Welcome, Canada'a newest, and largest Atlantic national park! The Mealy Mountains National Park is located in Newfoundland and Labradour, and is 11,000 square kilometers! Newfoundland offers Canada a vast variety of culture, scenary, and wildlife, and the Mealy Mountains National Park captures it all. Providing locals and tourists the opportunity to wittness threatened woodland, caribou herd, moose, black bear, ospery, bald eagles, and a threatened population of harlequin ducks, this newly renound National Park is an asset to Canada.
National Parks are meant to be protected and presserved. The parks are a haven for the endangered species and thousands of different trees and plants. However, in this case, the locals within the region are permitted to continue to cut wood for personal use, hunt, trap and fish; although no new developments will be approved within these protected grounds.

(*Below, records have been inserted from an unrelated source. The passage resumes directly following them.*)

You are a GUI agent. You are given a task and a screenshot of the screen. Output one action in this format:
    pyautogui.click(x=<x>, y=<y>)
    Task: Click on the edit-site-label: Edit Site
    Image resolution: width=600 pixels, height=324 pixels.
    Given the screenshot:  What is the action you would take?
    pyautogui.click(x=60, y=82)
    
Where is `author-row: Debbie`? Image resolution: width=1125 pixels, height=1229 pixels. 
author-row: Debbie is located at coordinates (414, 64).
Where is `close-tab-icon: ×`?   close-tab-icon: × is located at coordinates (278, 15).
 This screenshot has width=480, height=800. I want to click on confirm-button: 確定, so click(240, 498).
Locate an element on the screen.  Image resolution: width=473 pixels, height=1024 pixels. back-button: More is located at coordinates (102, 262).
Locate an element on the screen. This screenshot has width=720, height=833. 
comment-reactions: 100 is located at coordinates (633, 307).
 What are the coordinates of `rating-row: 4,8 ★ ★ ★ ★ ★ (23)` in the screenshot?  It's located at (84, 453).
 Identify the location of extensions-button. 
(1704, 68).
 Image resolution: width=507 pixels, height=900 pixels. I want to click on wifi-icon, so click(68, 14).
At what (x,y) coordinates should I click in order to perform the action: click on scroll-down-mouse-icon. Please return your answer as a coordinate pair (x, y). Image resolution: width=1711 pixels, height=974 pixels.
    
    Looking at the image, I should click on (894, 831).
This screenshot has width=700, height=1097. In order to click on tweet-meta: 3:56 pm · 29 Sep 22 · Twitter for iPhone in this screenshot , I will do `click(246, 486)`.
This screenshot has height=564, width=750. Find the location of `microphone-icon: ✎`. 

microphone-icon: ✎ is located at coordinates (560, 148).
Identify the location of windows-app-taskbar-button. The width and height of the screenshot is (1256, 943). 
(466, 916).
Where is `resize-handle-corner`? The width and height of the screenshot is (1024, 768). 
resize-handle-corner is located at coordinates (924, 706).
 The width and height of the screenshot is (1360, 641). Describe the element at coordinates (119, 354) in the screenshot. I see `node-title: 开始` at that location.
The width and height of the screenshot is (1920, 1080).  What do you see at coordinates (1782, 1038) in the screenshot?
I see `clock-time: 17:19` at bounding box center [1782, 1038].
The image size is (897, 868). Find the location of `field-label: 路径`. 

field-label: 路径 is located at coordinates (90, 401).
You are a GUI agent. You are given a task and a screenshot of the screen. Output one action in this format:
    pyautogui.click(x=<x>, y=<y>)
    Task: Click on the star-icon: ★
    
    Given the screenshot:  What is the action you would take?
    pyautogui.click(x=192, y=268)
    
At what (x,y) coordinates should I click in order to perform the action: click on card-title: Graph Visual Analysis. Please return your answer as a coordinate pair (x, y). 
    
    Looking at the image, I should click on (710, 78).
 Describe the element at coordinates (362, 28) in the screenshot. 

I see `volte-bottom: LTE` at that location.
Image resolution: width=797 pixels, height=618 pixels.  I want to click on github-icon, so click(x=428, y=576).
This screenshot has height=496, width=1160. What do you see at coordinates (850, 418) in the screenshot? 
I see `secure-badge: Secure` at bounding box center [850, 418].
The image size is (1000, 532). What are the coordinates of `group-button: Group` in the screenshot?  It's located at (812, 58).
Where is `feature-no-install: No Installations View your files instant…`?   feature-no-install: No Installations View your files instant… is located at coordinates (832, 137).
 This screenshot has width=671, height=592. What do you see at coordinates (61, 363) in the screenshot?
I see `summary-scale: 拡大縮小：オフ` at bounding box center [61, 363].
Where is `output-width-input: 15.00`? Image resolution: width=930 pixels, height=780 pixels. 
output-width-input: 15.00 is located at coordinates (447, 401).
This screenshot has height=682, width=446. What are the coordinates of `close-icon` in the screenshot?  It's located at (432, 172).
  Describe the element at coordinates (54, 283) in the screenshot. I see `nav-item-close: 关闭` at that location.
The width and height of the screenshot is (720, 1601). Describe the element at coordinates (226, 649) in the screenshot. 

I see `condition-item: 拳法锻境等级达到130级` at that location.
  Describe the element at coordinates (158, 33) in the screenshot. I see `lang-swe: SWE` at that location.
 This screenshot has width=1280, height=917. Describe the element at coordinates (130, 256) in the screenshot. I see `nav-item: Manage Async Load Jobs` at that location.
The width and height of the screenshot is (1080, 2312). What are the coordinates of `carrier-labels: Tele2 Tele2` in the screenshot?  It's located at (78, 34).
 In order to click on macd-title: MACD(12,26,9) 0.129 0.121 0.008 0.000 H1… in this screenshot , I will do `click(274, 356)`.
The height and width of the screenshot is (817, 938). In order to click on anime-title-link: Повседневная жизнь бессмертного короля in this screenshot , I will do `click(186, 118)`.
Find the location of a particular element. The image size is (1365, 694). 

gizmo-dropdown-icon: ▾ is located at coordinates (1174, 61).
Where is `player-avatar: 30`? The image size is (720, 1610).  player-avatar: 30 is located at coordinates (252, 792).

I strongly support heritage, personal values, and maintaining a healthy, independant lifestyle; but allowing people to continue about their regular ways in a protected ground does not make sense to me. Why would the government label these grounds as a National Park while still allowing people to hunt, trap, and fish, considering the number of endangered species that lay within these boundaries? National parks, fish, animals, trees, etc, are all considered natural resources. In most cases, natural resources are overconsumed as they are non excludable. To me, Mealy Mountains National Park will not be a National Park, until the grounds are completely protected, and hunting is banned.